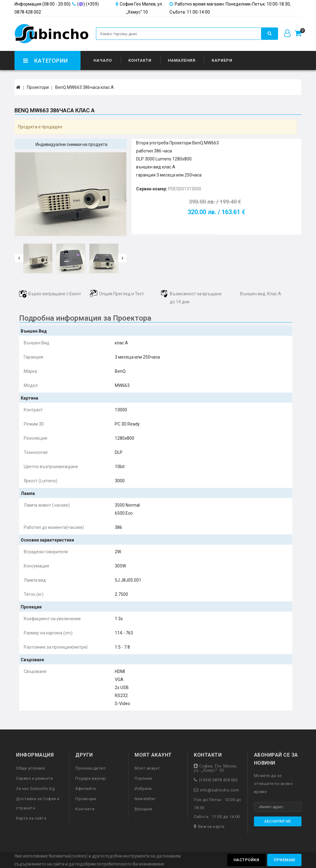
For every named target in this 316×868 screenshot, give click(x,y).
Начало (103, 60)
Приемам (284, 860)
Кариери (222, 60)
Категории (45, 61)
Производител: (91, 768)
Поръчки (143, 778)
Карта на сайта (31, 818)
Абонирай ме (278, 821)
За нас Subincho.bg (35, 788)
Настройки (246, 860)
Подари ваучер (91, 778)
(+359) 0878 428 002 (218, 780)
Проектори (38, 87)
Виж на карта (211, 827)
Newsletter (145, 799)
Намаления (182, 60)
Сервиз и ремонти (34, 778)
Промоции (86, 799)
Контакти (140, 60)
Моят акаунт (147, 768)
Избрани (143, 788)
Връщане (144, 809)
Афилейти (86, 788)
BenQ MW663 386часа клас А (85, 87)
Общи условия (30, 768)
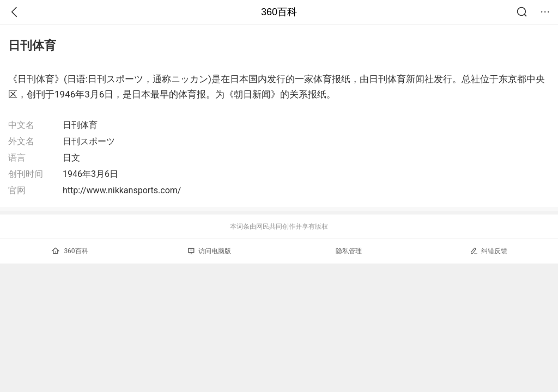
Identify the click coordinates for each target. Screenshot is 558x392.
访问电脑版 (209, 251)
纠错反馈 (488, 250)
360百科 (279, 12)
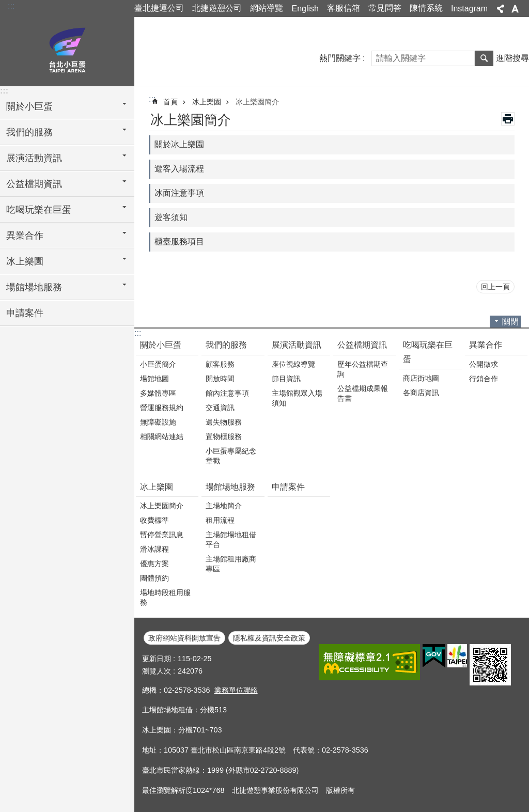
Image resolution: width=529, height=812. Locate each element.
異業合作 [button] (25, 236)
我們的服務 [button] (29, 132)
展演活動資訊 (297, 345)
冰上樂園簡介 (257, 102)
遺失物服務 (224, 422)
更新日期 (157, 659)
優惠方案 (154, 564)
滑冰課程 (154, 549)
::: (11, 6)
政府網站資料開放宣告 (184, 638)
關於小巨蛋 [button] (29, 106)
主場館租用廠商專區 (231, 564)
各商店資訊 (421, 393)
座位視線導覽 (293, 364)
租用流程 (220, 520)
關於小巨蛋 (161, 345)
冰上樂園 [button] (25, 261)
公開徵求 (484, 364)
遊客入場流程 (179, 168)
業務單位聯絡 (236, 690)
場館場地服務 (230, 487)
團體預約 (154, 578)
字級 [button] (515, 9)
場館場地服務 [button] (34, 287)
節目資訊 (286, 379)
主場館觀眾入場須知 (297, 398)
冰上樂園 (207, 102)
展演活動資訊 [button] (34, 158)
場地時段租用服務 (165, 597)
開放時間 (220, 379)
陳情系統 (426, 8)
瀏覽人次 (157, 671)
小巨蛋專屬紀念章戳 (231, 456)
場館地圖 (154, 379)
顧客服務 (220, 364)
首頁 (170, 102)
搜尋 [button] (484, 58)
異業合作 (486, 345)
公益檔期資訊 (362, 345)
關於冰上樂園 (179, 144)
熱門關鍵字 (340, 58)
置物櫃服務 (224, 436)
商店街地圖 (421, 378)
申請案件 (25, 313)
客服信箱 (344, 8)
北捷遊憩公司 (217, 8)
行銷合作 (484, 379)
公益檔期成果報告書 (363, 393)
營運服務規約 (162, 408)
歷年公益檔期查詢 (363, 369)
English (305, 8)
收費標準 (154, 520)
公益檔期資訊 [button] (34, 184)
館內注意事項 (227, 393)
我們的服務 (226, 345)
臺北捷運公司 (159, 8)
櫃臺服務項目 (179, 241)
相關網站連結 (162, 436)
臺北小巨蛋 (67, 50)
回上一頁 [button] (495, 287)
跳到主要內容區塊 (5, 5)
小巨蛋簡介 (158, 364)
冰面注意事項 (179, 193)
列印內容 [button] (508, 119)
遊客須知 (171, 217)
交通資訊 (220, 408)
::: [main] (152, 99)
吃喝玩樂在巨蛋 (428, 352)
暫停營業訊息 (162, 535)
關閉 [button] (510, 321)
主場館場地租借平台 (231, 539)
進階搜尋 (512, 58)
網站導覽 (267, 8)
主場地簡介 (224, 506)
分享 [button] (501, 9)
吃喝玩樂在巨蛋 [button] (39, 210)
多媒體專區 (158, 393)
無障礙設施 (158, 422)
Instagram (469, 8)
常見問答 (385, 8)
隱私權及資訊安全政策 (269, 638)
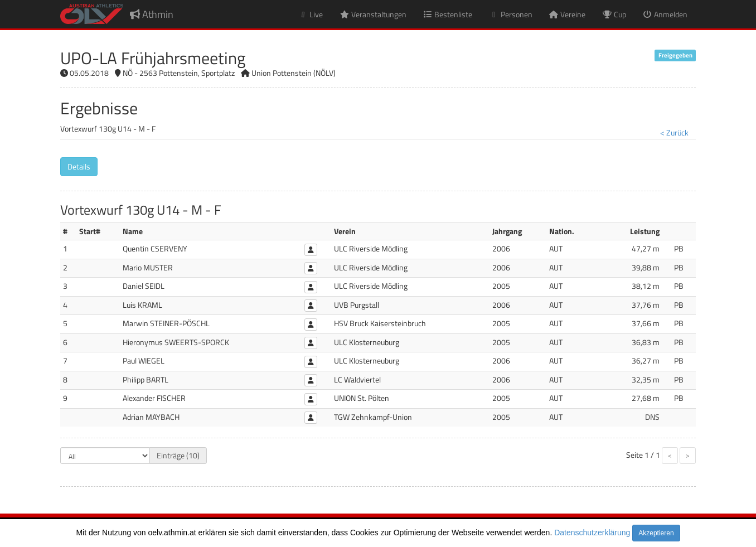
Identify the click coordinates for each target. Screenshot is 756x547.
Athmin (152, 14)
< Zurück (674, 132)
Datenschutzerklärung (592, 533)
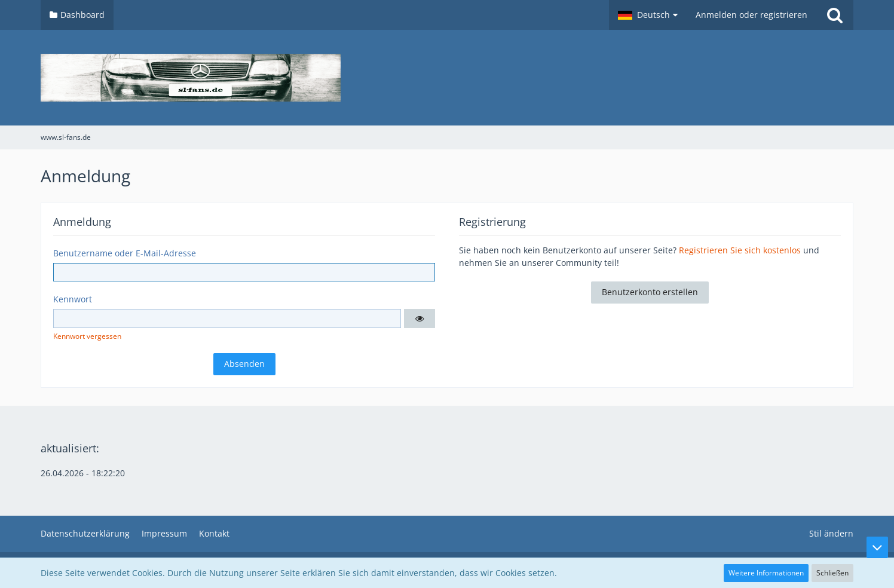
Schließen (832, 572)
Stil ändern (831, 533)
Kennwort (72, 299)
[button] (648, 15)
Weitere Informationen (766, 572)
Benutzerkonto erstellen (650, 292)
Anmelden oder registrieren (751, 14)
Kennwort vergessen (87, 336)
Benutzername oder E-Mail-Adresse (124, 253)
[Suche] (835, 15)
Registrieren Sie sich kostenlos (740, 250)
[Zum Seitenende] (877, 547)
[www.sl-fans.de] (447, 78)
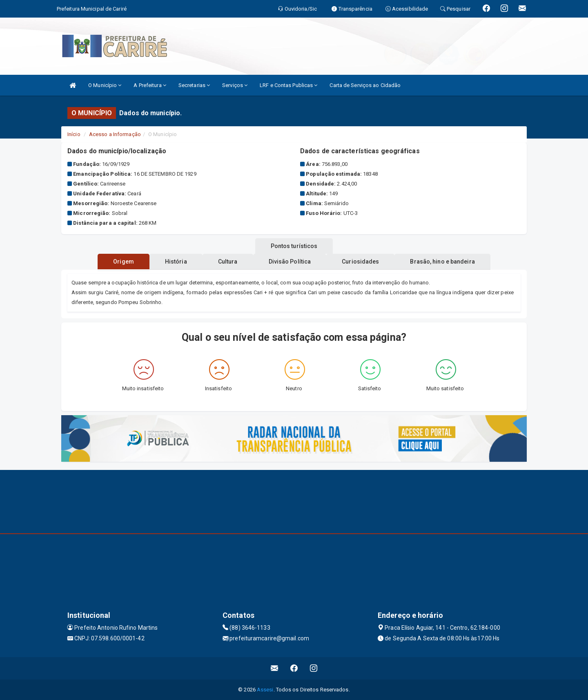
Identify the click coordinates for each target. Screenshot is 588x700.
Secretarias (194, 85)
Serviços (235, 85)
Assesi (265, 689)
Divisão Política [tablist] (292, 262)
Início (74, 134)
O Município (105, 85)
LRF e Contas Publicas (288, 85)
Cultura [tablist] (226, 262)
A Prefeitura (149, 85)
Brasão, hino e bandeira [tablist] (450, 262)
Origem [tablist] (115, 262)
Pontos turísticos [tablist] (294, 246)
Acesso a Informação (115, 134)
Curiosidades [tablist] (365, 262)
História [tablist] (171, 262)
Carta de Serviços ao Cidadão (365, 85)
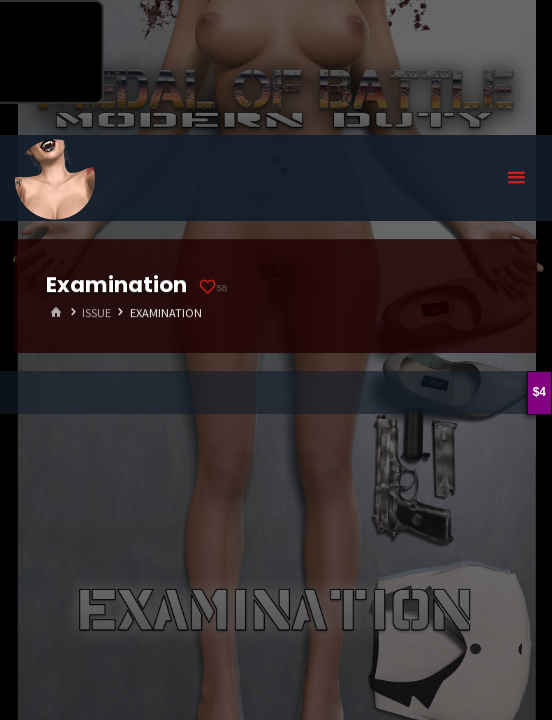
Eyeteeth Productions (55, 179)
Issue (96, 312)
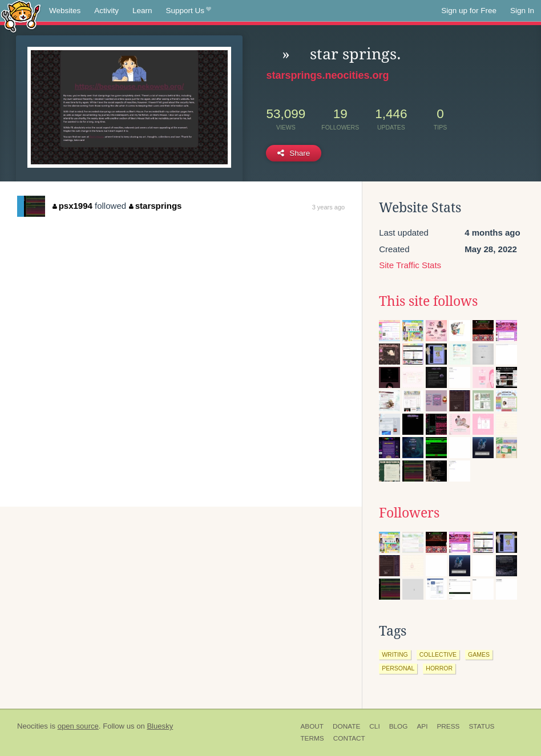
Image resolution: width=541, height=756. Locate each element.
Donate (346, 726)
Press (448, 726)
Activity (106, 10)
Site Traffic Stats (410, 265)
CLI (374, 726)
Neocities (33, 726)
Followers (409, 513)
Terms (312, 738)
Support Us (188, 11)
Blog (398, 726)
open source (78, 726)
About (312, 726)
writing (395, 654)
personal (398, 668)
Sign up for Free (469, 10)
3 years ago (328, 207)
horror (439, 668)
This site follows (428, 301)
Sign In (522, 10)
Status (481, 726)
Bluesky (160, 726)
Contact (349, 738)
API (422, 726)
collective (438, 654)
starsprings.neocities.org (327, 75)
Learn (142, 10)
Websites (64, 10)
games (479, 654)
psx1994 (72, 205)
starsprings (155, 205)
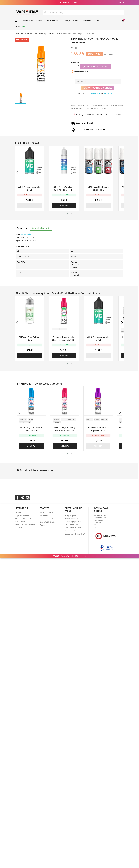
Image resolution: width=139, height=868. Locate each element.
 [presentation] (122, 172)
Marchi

---------------

_What is expected_:
Rescale the listing between the lines holding "Screenshot is 588x700." and "Press (448, 726)", inclusive, giving every line again with the requests included. Multiply each coordinate in the answers by 0.3, round to whole numbers with halves going up, leave out the pictures, and return only these lines.

_Final answer_:
Identify the click coordinates for each target. Screenshot is 588x700.
Secretarias (58, 26)
Serviços (71, 26)
Assesi (80, 207)
Divisão Política [tablist] (88, 79)
Início (22, 40)
O Município (32, 26)
LRF e Contas Publicas (86, 26)
Cultura [tablist] (68, 79)
A Prefeitura (45, 26)
Brasão, hino e bandeira [tablist] (135, 79)
Origem [tablist] (35, 79)
Pontos turísticos [tablist] (88, 74)
Acesso a Informação (35, 40)
Curiosidades [tablist] (110, 79)
História [tablist] (51, 79)
Carta de Serviços ao Cidadão (110, 26)
Eyeteeth Productions (17, 54)
Issue (29, 94)
Image resolution: width=541, height=756. Locate each element.
Donate (104, 218)
Press (134, 218)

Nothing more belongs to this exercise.